**Aufgaben**
1. Wie viel Geld haben die deutschen Milchbauern laut dem Text zur Milchquote nach Schätzungen des Bauernverbands in den 31 Quotenjahren für Superabgaben, Quotenkauf und Quotenpacht ausgegeben?
2. Setzen Sie den Text zur Milchquote im Anschluss an seinen letzten Satz fort.

**Textausschnitt**
......

Milchquote: Das war's dann!

Am 1. April endete die Milchquote. Eingeführt wurde sie 1984, weil mehr Milch produziert als verbraucht wurde und die Politiker die "Milchseen" austrocknen und die "Butterberge" abtragen wollten. Nach 31 Jahren wird die Milchproduktion nun wieder vom Markt bestimmt sein – Kommentare und eine Presseschau.

Die Milchquotenregelung in der Europäischen Union ist 1984 eingeführt worden, ursprünglich befristet auf fünf Jahre. Ziel war, die Überschüsse an Milch zu begrenzen, und damit die Kosten, die diese verursachten. Der Milchmarkt war in den 1970-er und Anfang der 1980-er Jahre zunehmend in ein Ungleichgewicht geraten. Nach kontinuierlichen Erhöhungen der Interventionspreise mussten immer umfangreiche Mengen an Butter und Magermilchpulver durch die Interventionsstellen aufgekauft oder mittels Beihilfen verbilligt werden. Die Kosten dafür liefen aus dem Ruder. Die Milchmarktordnung verschlang zeitweise nahezu ein Drittel der gesamten Ausgaben des Landwirtschaft-Haushaltes der Europäischen Gemeinschaft. Um diese Ausgaben zu begrenzen, wurde die Quotenregelung, also eine administrative Begrenzung der Milchproduktion, eingeführt. Diesem Schritt wurde schließlich der Vorzug gegenüber stärkeren Senkungen der Milchpreisstützung gegeben.

Hohe Ausgaben für Quotenübertragungen

Nach Schätzungen des Bauernverbands (DBV) haben die deutschen Milchbauern in den 31 Quotenjahren rund 15 Mrd. Euro für Superabgaben, Quotenkauf und Quotenpacht ausgegeben. Gleichzeitig hat der Strukturwandel trotz Mengenbegrenzung  das Höfesterben nicht aufhalten können: Im Vergleich zum Start der Quote in 1984  hat sich laut Statistischem Bundesamt die Anzahl an Milchbauern von 369.000 auf 78.000 (-79 Prozent!!) verringert.
Während viele Milcherzeuger und Molkereien das Auslaufen der Quotenregelung begrüßen, fürchtet manch anderer Betrieb und (Umwelt)Verband einen härteren Preiskampf und negative Auswirkungen auf Umwelt und Tierschutz.

Ist die Abschaffung der Milchquote richtig?

......

**Bereitgestellte Angaben**

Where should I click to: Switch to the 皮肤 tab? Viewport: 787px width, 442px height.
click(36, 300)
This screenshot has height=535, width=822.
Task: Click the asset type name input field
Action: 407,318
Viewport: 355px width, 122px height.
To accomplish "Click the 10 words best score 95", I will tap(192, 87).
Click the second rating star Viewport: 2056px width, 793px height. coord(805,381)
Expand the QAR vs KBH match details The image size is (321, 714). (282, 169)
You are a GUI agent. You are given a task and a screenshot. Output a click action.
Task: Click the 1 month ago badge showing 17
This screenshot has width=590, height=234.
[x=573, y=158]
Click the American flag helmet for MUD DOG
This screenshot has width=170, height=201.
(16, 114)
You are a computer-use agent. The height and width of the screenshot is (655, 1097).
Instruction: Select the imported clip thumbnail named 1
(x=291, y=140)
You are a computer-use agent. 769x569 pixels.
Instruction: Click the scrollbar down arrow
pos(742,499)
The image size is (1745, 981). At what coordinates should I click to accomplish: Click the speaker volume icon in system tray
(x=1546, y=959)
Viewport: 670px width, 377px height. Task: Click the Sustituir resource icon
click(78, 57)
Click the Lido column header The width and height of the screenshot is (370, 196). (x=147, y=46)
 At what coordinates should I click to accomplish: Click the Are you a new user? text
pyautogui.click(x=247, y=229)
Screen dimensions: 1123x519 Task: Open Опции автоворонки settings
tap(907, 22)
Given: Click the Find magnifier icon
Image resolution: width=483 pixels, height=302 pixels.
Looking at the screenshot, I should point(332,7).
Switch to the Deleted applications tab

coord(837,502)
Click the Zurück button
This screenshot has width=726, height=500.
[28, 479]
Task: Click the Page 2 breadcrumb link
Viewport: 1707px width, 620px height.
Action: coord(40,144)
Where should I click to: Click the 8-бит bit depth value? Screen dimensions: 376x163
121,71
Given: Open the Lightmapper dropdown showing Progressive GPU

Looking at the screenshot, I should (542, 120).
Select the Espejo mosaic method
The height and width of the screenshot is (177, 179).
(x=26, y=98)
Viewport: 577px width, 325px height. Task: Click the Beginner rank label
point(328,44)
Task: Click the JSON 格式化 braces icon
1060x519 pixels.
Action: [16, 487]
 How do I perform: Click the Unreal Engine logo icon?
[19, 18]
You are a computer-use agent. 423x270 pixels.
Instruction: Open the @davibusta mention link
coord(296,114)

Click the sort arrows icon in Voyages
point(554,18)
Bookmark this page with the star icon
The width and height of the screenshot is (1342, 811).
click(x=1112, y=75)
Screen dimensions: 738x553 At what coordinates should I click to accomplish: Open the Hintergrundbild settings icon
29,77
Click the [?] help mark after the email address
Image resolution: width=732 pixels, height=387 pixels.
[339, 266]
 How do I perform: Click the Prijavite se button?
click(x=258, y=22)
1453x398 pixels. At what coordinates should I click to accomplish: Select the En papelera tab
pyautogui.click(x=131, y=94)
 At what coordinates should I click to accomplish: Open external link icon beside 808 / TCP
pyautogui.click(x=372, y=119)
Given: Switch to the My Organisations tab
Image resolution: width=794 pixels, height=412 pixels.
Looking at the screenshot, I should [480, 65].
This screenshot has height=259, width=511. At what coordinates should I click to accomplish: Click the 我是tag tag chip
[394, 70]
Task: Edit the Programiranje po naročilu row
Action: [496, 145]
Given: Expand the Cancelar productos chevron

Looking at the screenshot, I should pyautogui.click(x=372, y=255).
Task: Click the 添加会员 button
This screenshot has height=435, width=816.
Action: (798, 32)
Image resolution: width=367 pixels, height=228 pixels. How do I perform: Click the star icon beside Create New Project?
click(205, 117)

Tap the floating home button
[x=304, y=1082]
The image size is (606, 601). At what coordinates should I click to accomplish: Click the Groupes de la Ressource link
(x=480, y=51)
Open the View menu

......

**Erwartete Lösungen**
1. Rund 15 Milliarden Euro.

2.
Joachim Rukwied vom Deutschen Bauernverband (DBV) und Romuald Schaber vom Bund Deutscher Milchviehhalter (BDM) beziehen in der Schwäbischen Zeitung Stellung. Mehr …

The European Dairy Association (EDA): Milcherzeuger und Molkereien sind vorbereitet

Anton

Foto: EDA (Bildquelle: Elite Magazin)

Das Ende der Milchquoten ist ein weiterer Schritt in Richtung Marktorientierung der Gemeinsamen Agrarpolitik. Ein Schritt, der mit einem politischen Prozess im Jahr 2003 begonnen wurde. Milcherzeuger und Molkereien sind für diesen Schritt vorbereitet, erklärt Alexander Anton, Generalsekretär des EDA (The European Dairy Association). Eine erhöhte Markttransparenz ermöglicht es allen Akteuren im Milchsektor, die richtigen Geschäftsentscheidungen zu treffen." Zudem wird nach dem Auslaufen der Quote der Verwaltungsaufwand auf allen Ebenen sinken. Dies wird die Wettbewerbsfähigkeit des gesamten Sektors weiter verbessern."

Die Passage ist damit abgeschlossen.